▶ [Information given]
________________________________________
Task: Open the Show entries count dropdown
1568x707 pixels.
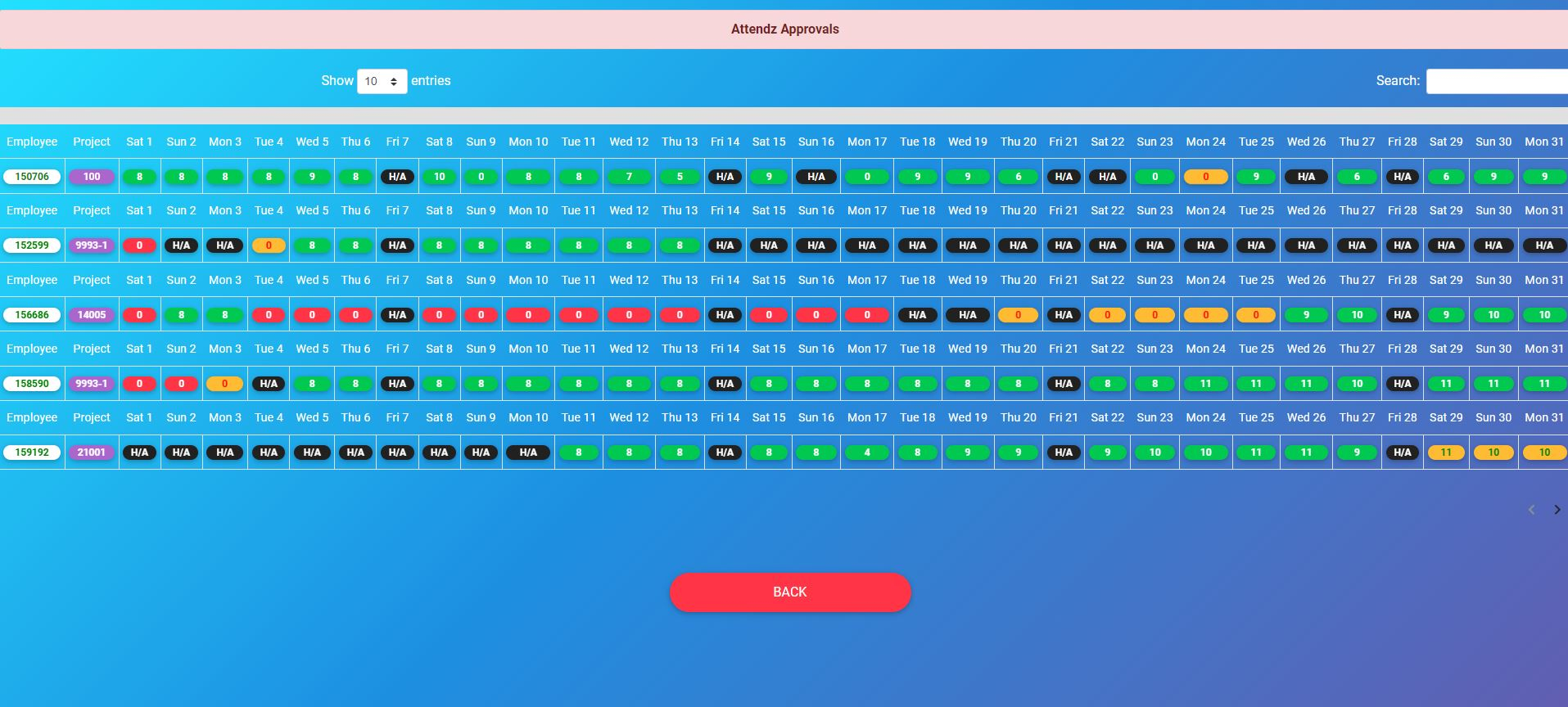Action: coord(382,81)
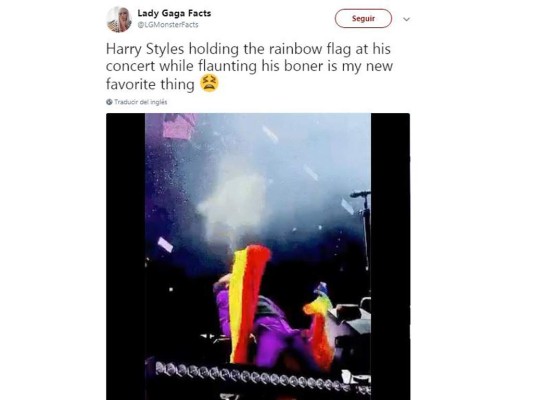Click the large rainbow flag in video

(248, 304)
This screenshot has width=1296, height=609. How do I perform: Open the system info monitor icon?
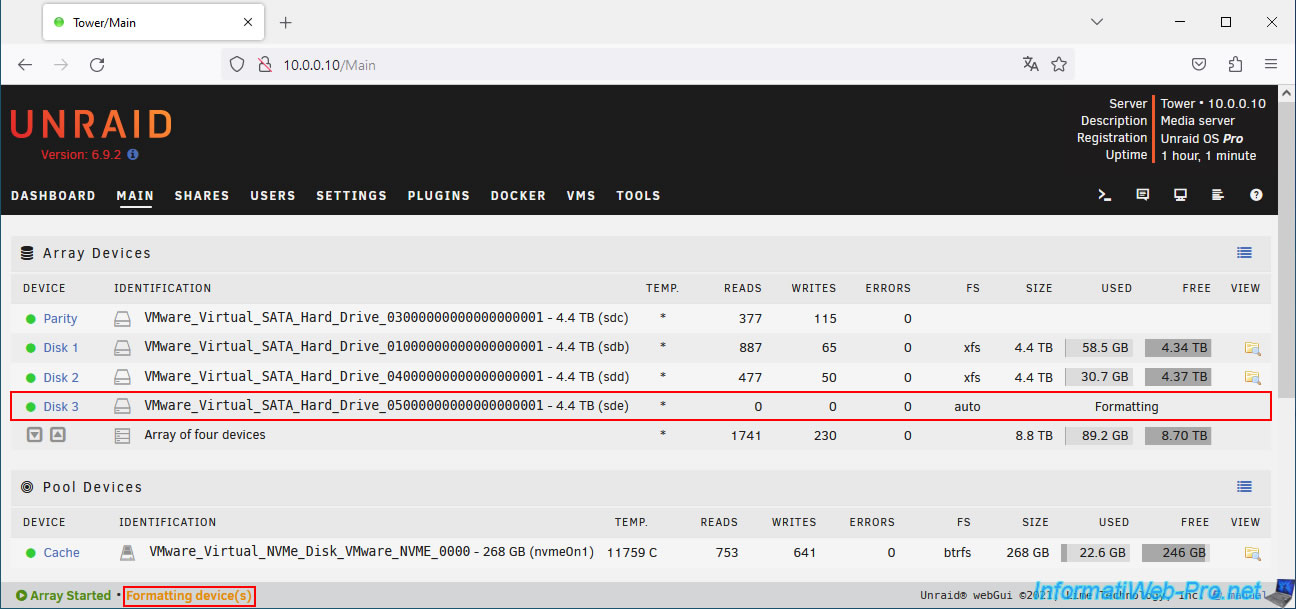[1181, 196]

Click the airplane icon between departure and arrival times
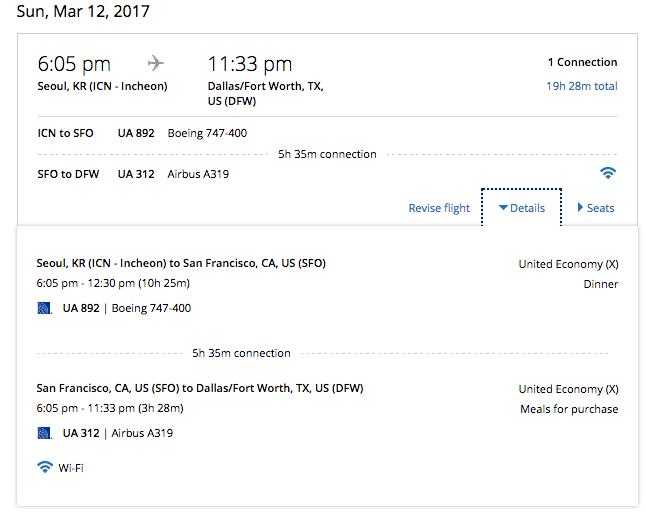(155, 63)
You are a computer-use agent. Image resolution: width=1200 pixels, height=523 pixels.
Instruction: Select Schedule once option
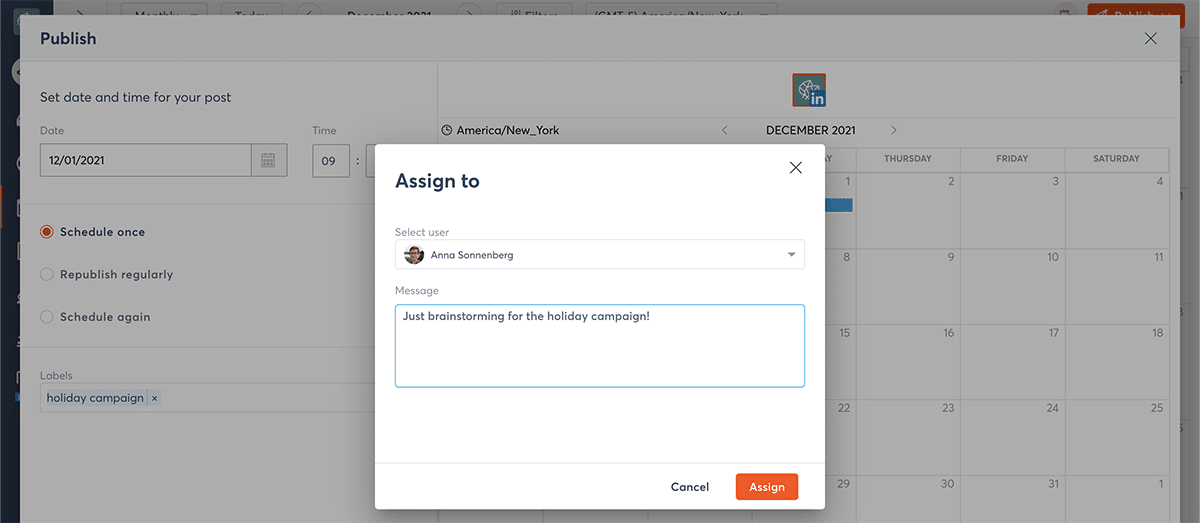coord(47,232)
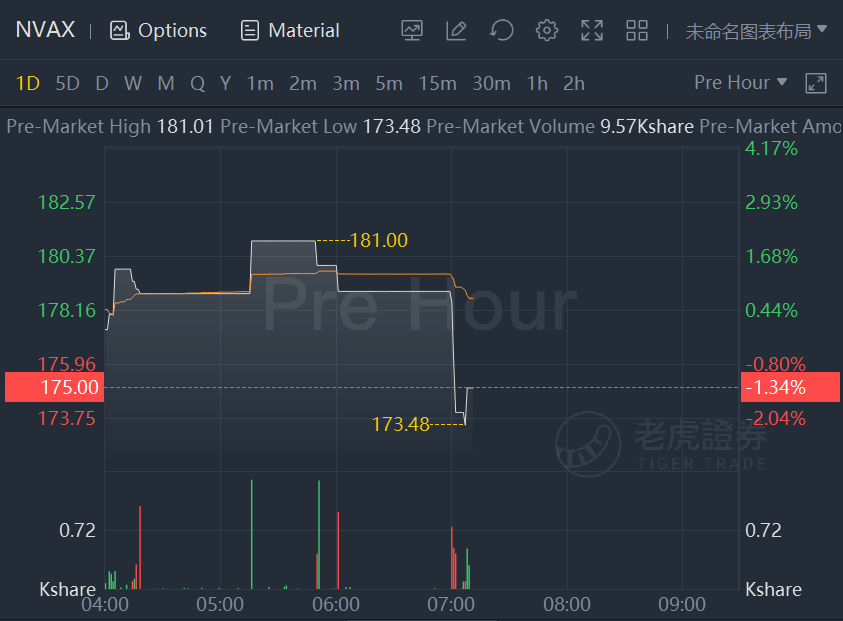The width and height of the screenshot is (843, 621).
Task: Select the 1h interval
Action: pos(537,83)
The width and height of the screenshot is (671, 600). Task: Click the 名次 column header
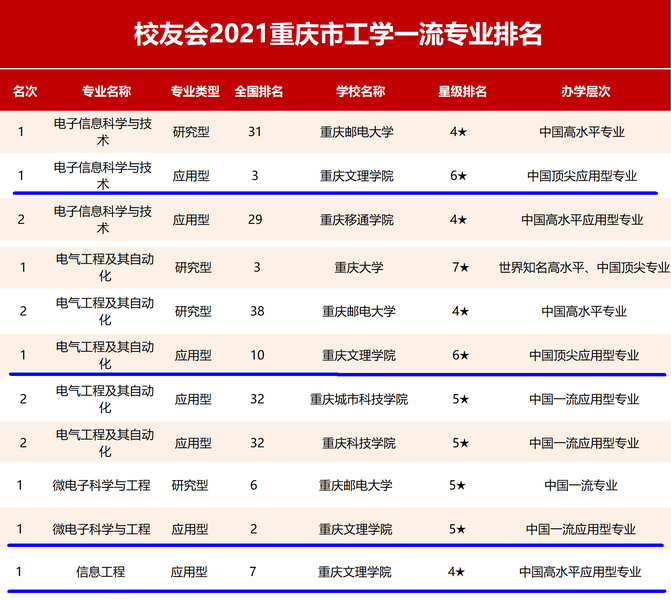pos(24,91)
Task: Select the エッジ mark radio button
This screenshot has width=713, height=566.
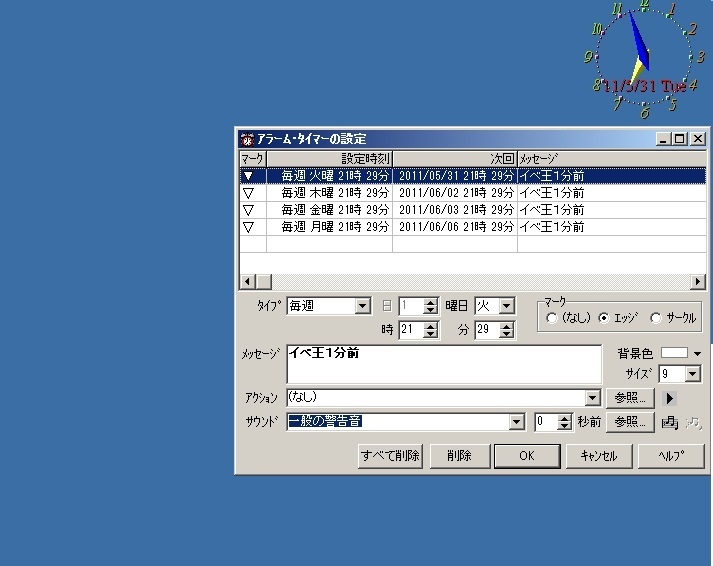Action: click(603, 319)
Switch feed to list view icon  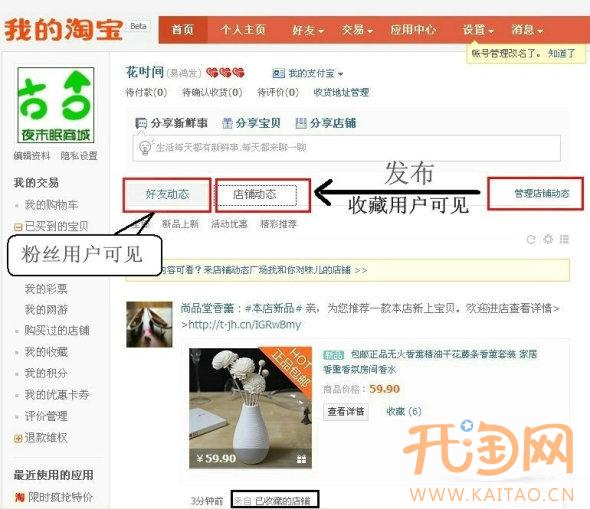point(564,239)
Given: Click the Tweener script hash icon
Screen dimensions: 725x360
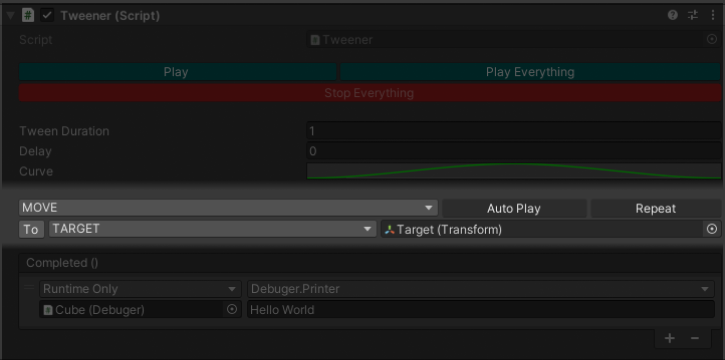Looking at the screenshot, I should click(x=28, y=15).
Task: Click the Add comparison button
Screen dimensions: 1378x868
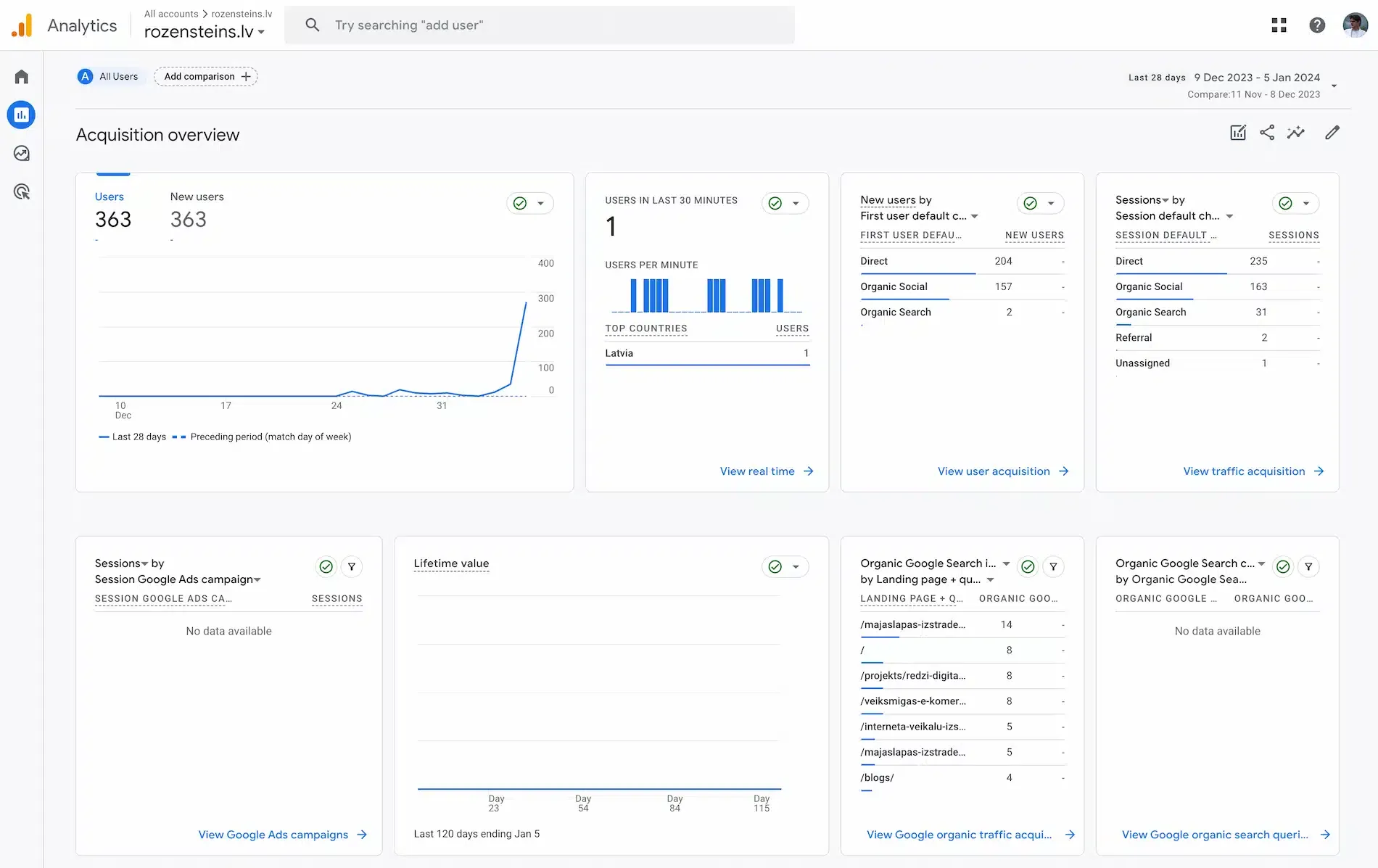Action: point(206,77)
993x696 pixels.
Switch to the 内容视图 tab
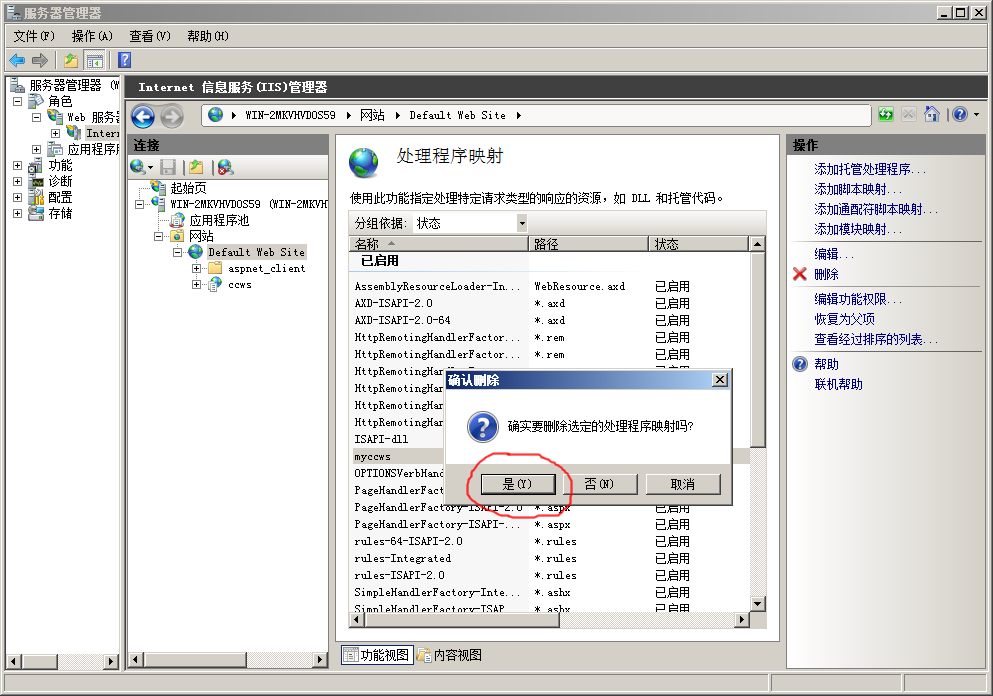pos(450,655)
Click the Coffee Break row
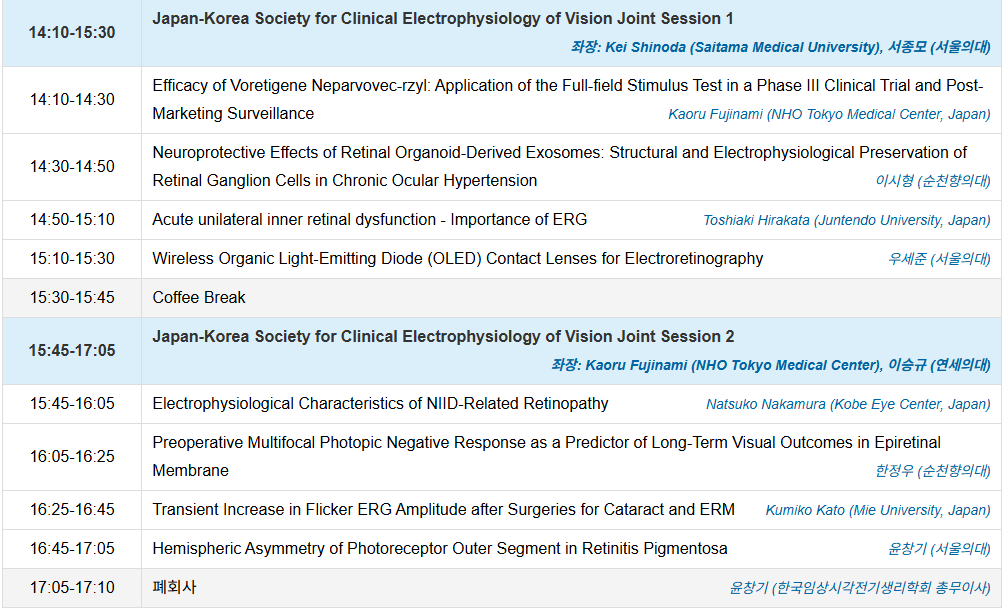This screenshot has width=1006, height=613. pos(199,298)
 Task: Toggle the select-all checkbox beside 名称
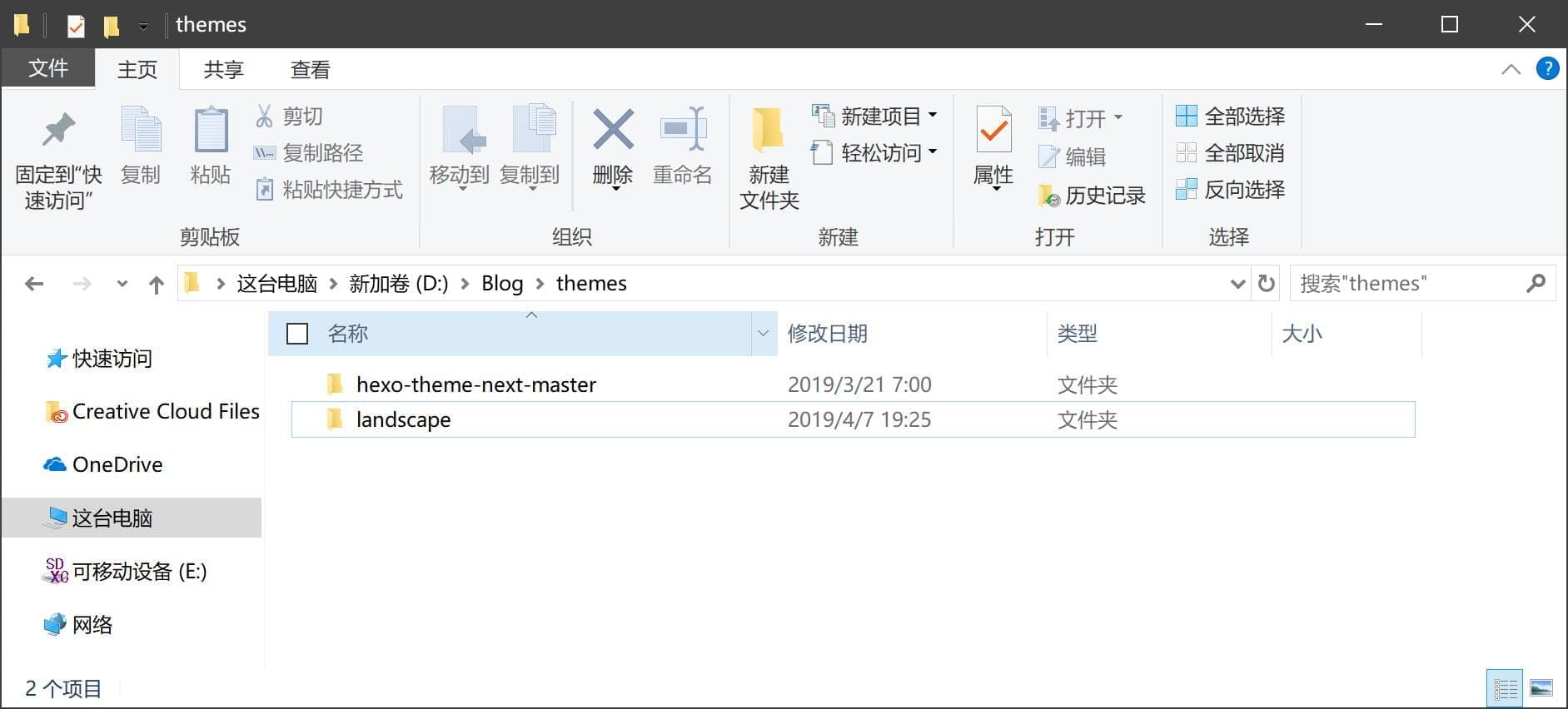[297, 334]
________________________________________
▶ [Task directions] Retype the line containing "Screen dimensions: 1378x868" and all lines after it to the end of the material, exactly as written, leaving out any pictures.

▶ [Result of this exercise]
Screen dimensions: 1378x868
Action: point(206,77)
993x696 pixels.
Switch to the 内容视图 tab
pos(450,655)
Click the Coffee Break row
This screenshot has width=1006, height=613. pos(199,298)
 Task: Toggle the select-all checkbox beside 名称
[297, 334]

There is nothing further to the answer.